[Rows from a screen grounding dataset]
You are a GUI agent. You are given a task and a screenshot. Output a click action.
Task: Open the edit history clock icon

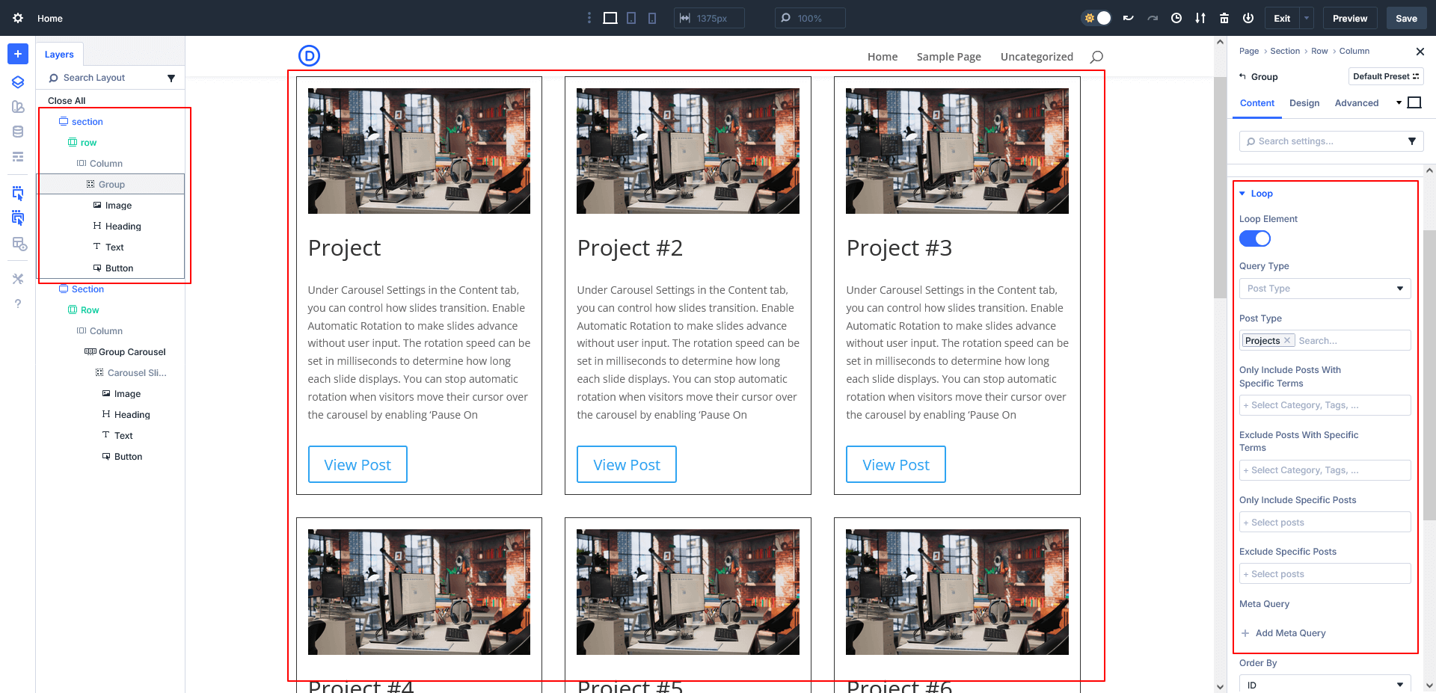tap(1176, 17)
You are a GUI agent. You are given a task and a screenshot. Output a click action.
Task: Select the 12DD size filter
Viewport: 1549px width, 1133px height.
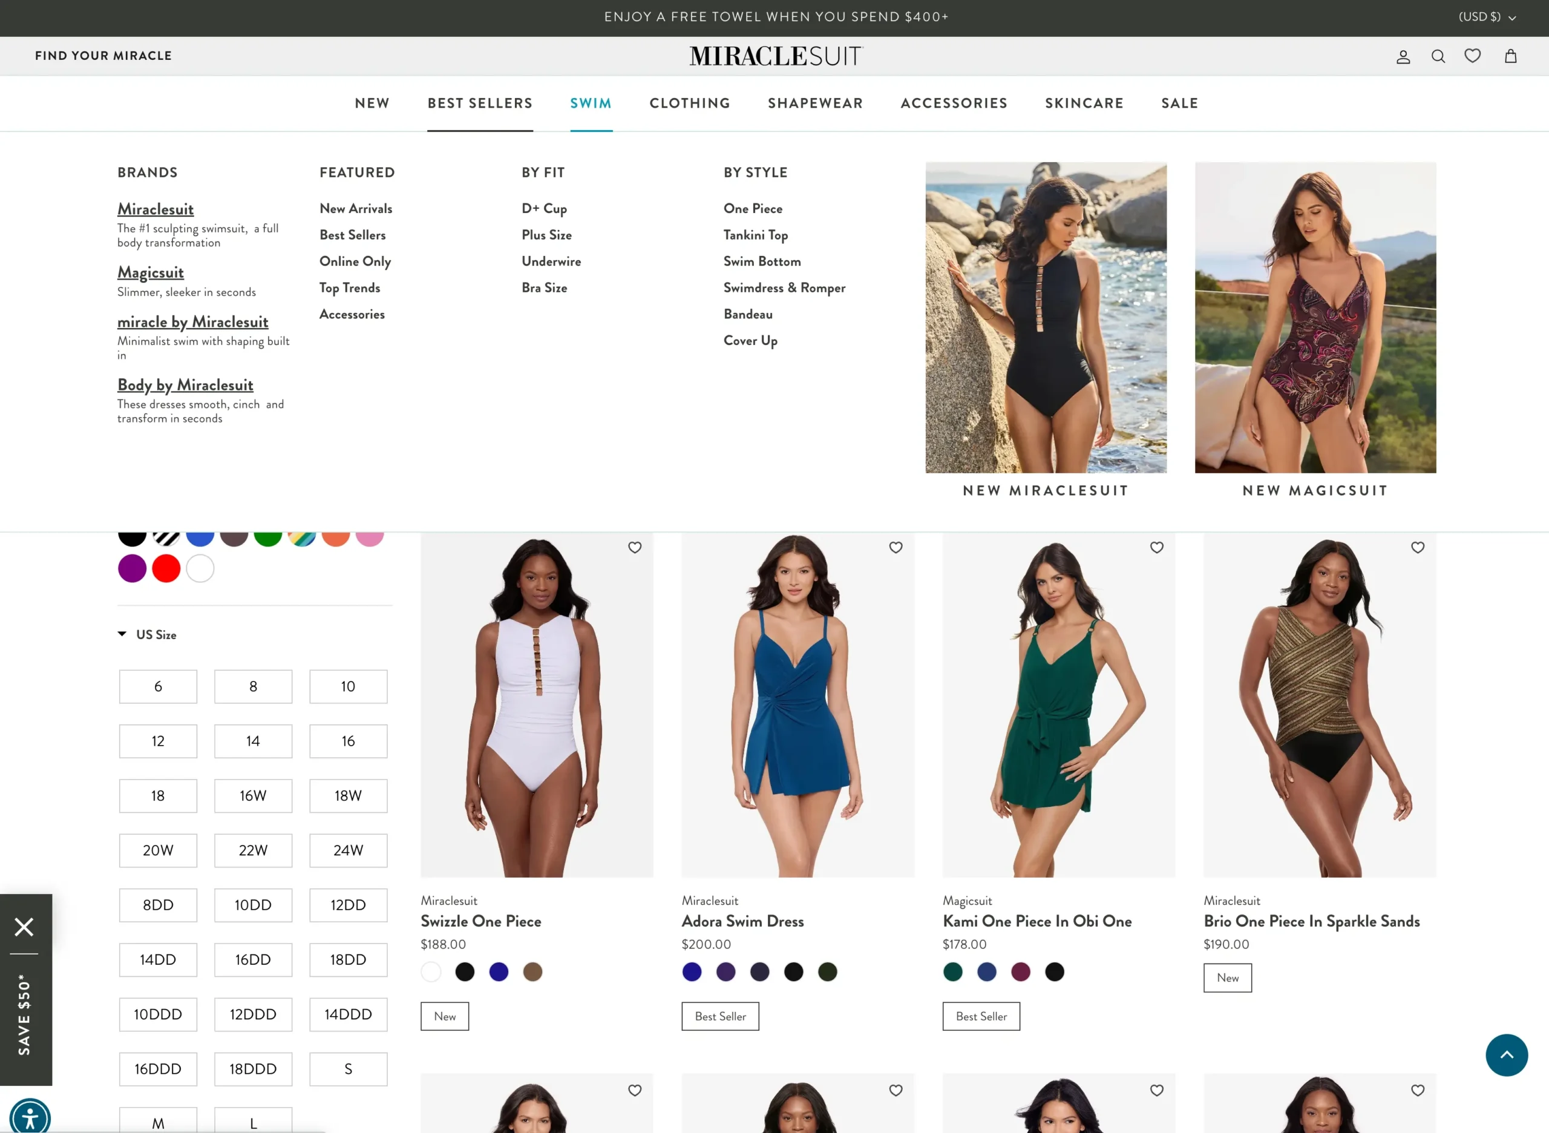pyautogui.click(x=348, y=905)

[THE TASK] Return every line of the records above exactly as it appears, leaving out the pictures.

[OUTPUT OF THE EXERCISE]
You are a GUI agent. You are given a task and a screenshot. Output a click action.
Task: Open the edit history clock icon

tap(1176, 17)
You are a GUI agent. You are given a task and a screenshot. Output a click action.
Task: Select the 12DD size filter
Viewport: 1549px width, 1133px height.
pyautogui.click(x=348, y=905)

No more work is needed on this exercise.